◆ **CONSIGNES DE L'EXERCICE**
1. D'après l'article sur Anna Guseva et Pauline Gosserez, quelles réalités faisaient partie du quotidien dans la Russie des années 1990 ? Citez-les toutes.
2. Poursuivez l'article sur Anna Guseva et Pauline Gosserez à partir de la dernière phrase présentée.

◆ **TEXTE SOURCE**
***

Anna Guseva et Pauline Gosserez, nos coups de cœur de la semaine, ont toutes deux navigué entre plusieurs univers culturels. Si la première revient sur des années troublées d’une Russie connue durant sa petite enfance, la seconde imagine des natures mortes afin de mettre en scène les émotions et les histoires qui la meuvent.
Anna Guseva
Diplômée en journalisme, la franco-russe Anna Guseva explore sans relâche une approche focalisée sur la photographie performative. « Je suis toujours la seule interprète dans mes prises de vue, et pour élargir mon champ de possibilités, je développe notamment ma force physique pour mettre en scène certaines de mes idées », révèle-t-elle. C’est en particulier le traumatisme collectif, ainsi que son impact sur la formation de l’identité personnelle, qui fait le sujet de ses travaux les plus récents. Revenant sur un épisode sanglant des années 1990 survenu post-URSS, peu connu de nous aujourd’hui, l’artiste raconte le chaos d’une société contrôlée non pas par la loi, mais par la criminalité et les règles établies par celle-ci. Une époque où le quotidien était fait de fusillades entre gangs en guerre, dont n’importe qui pouvait devenir une victime accidentelle, et où la traite des êtres humains et l’épidémie d’héroïne faisaient partie de la vie courante. « Bien que je sois petite, je me souviens très bien des images terrifiantes de mon enfance, confie-t-elle. Je les ai vues dans les rues, dans mon immeuble, et elles étaient constamment diffusées à la télévision. » Capturant des images en noir et blanc dans lesquelles l’obscurité semble avoir pris le pouvoir, elle revient, à sa manière, sur les traces d’une histoire qui la marque dans le corps, et la hante jusque dans l’intimité – voire, la fait douter d’elle-même. « Dans mon projet actuel intitulé And the sun became black as sackcloth, and the moon became red as blood, j’explore l’influence qu’a eue cette période sur moi, poursuit-elle. Je sais avec certitude qu’elle m’a laissé un trouble anxieux. Et si elle avait aussi nourri en moi un monstre que je n’ai pas encore rencontré ? »

***

◆ **DONNÉES FOURNIES**
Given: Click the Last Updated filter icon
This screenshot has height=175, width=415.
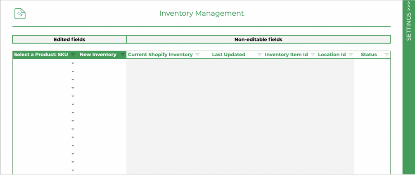Looking at the screenshot, I should pos(259,55).
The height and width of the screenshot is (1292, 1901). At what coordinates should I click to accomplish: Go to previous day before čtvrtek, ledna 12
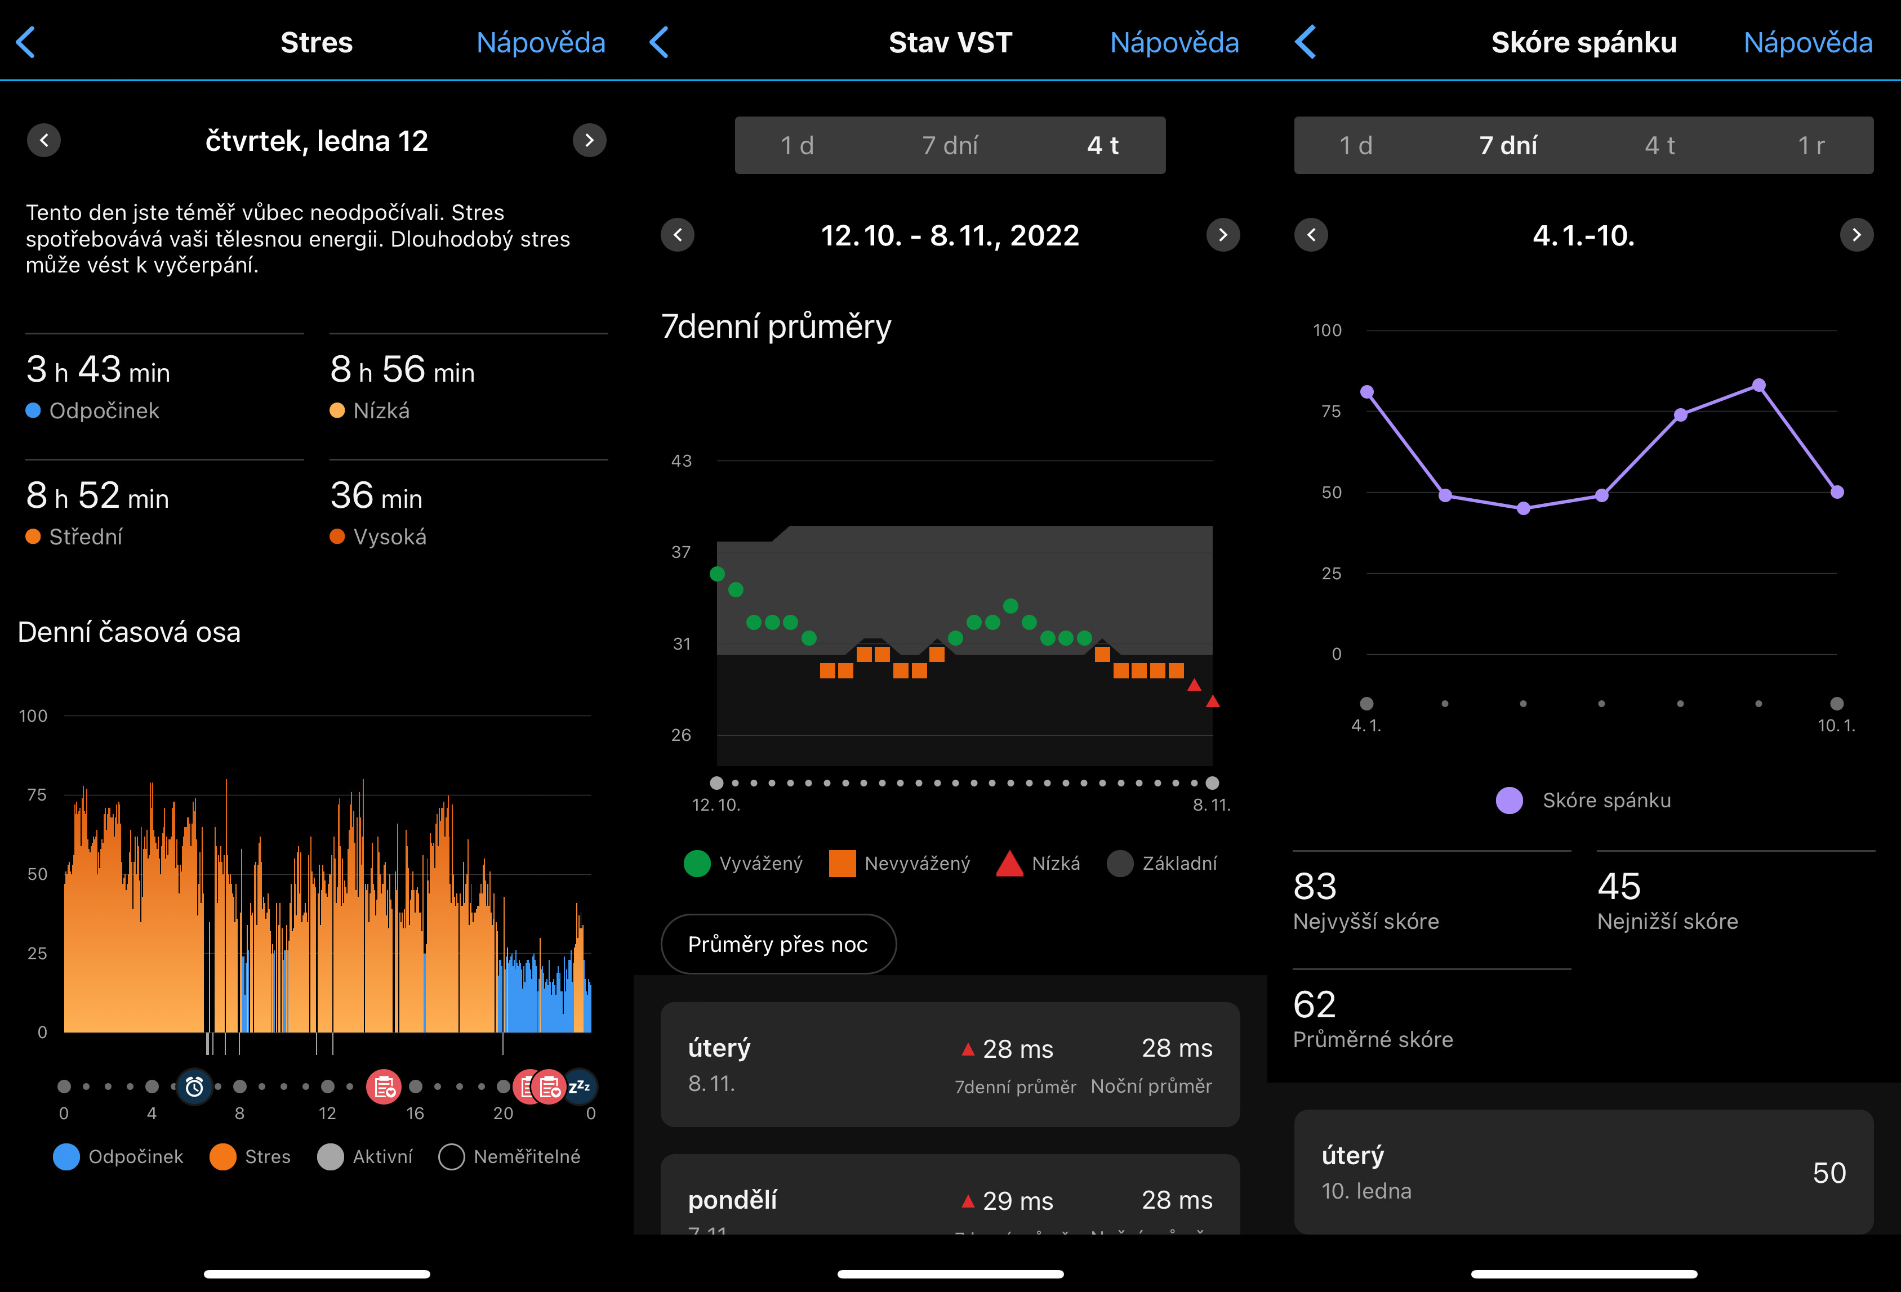coord(44,141)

***

◆ **CORRIGÉ**
1.
- Les fusillades entre gangs en guerre
- La traite des êtres humains
- L'épidémie d'héroïne

2.
Pauline Gosserez
Après avoir exploré les images d’archives, tenté des approches mystérieuses et oniriques et découvert la richesse des jeux d’ombre et de lumière, Pauline Gosserez se tourne désormais vers les natures mortes. Et puisqu’elle invite à la réflexion et matérialise son désir de donne vie à ses propres univers, de magnifier l’invisible et de mettre en lumière les sujets qui la touchent, celle-ci est même devenue son médium de prédilection. Parfois excentrique et kitsch, son œuvre créative dévoile une insatiable envie de nouveauté et de découvertes. De cette dernière, il s’agit probablement de trouver la source dans l’environnement marocain dans lequel la jeune femme a grandi, où elle prend connaissance, entre autres, de l’existence des mutilations. Son meilleur conseil à celleux qui veulent se lancer dans le 8e art ? « Osez faire de la nature morte ! Ça peut faire peur, mais c’est un petit cocon qui permet de s’évader et de créer. »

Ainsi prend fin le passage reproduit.